Tony Wang comments on Takeaways from a Mechanistic Interpretability project on “Forbidden Facts”

Tony Wang 2 Jan 2024 22:54 UTC
2 points
0
Glad you enjoyed the work and thank you for the comment! Here are my thoughts on what you wrote:
I don’t quite understand how the “California Attack” is evidence that understanding the “forbidden fact” behavior mechanistically is intractable.
This depends on your definition of “understanding” and your definition of “tractable”. If we take “understanding” to mean the ability to predict some non-trivial aspects of behavior, then you are entirely correct that approaches like mech-interp are tractable, since in our case is was mechanistic analysis that led us to predict and subsequently discover the California Attack^[1].

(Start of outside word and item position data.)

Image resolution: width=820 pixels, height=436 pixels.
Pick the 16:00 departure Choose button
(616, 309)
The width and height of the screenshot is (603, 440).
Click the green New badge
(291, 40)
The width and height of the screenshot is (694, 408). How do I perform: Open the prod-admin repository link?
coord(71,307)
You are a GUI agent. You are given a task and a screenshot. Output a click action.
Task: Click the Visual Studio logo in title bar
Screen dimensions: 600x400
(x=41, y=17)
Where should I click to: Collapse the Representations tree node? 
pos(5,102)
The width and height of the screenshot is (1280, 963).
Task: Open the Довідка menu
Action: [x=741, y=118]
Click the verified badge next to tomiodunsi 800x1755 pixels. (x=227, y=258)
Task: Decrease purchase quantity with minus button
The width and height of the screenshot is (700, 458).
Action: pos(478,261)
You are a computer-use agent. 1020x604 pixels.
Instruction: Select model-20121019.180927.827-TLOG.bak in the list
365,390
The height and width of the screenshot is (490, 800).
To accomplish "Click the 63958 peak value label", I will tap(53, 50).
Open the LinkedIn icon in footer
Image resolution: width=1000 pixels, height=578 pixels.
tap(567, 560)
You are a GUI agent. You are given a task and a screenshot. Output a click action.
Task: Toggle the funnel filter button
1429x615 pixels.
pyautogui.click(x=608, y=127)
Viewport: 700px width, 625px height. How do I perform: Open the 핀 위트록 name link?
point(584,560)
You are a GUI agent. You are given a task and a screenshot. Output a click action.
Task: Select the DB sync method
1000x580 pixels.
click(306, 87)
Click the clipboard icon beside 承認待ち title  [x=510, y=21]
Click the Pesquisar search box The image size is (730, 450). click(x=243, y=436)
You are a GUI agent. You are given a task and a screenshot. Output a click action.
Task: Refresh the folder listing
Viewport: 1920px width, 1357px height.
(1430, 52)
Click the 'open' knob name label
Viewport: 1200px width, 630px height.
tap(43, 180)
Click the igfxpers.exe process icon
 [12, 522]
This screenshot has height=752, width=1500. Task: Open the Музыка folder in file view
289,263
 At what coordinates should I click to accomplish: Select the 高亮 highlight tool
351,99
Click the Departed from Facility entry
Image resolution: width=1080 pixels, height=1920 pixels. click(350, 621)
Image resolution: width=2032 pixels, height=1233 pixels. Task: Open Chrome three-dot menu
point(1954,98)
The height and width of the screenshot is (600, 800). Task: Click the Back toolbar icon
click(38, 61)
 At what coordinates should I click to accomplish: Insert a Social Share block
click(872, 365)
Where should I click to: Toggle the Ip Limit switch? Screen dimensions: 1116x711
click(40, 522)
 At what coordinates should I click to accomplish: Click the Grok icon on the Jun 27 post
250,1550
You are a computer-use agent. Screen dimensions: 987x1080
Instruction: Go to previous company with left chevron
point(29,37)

However, if we define “understanding” as “having a faithful^[2] description of behavior to the level of always accurately predicting the most-likely next token” and “tractability” as “the description fitting within a 100 page arXiv paper”, then I would say that the California Attack is evidence that understanding the “forbidden fact” behavior is intractable. This is because the California Attack is actually quite finicky—sometimes it works and sometimes it doesn’t, and I don’t believe one can fit in 100 pages the rule that determines all the cases in which it works and all the cases in which it doesn’t.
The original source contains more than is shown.